Пораженный этой выходкой и устыдясь моего совершенного неведения в том, что мистер Пикок считал первым основанием знания, я наклонил голову и опустил глаза.
– Это хорошо, – продолжал мистер Пикок, ласковее прежнего: – в вас есть невинный стыд молодости. Это подает надежды на будущее. «Смирение есть лестница его молодого честолюбия,» говорит Лебедь. Взойдите на первую ступень и познаете вист, – «с начала по шести пенсов очко.

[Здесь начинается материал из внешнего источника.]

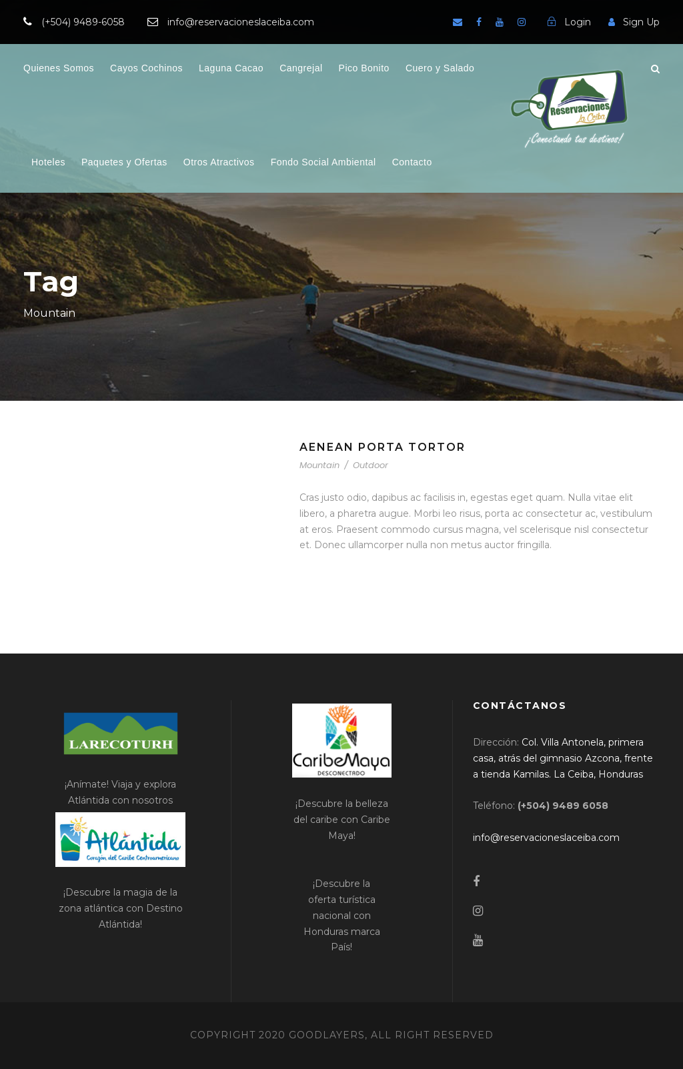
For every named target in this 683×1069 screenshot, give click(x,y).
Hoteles (48, 162)
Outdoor (370, 465)
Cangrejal (300, 68)
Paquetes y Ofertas (124, 162)
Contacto (412, 162)
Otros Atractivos (219, 162)
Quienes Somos (58, 68)
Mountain (319, 465)
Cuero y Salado (440, 68)
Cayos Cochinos (146, 68)
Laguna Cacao (231, 68)
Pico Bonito (364, 68)
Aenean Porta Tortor (382, 447)
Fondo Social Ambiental (323, 162)
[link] (563, 758)
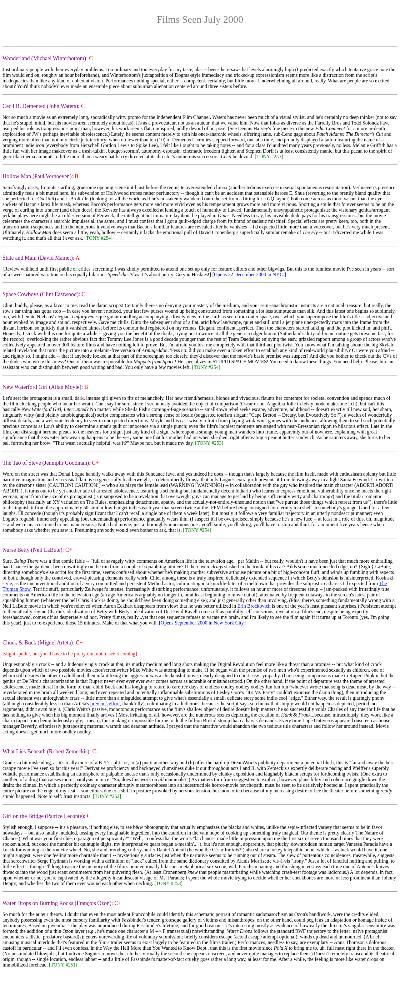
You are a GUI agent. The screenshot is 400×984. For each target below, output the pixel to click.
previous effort (105, 703)
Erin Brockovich (254, 606)
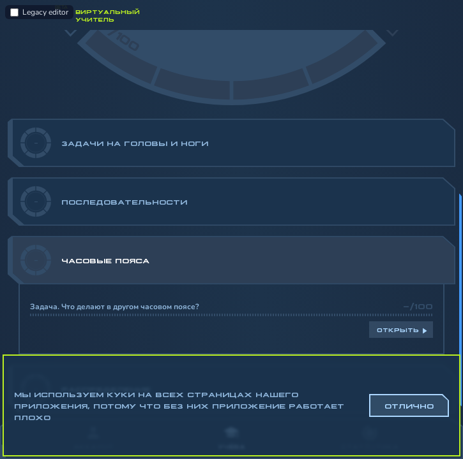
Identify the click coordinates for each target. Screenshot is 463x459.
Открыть (398, 329)
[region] (231, 224)
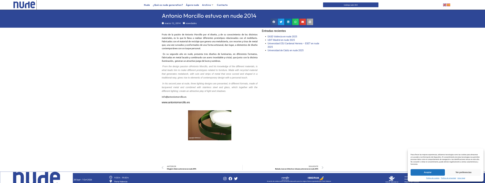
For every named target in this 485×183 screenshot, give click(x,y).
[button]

Не смотря на мою неопытность в деле практической жизни, я имел счастье узнать кое-что об открывавшемся передо мной поприще из руководителей, столько раз оклеветанных, которые зовут романами, или повестями, – сочинения, в отношении к внутреннему миру, имеющие значение географических карт для внешнего. Мне внезапно пришло на ум несколько воспоминаний из Жиль-Блаза и Векфильдского Священника. Я не имел желания идти по стопам достойного Моисея и чувствовал, что в сношениях с этим новым мистером Дженкинсоном, я даже не мог бы похвалиться шагреневыми очками. Потому, покачав головой, я спросил счет. Когда я вынул кошелек, связанный мне моею матерью, содержавший одну золотую и несколько серебряных монет, я заметил, что глаза мистера Пикока засверкали.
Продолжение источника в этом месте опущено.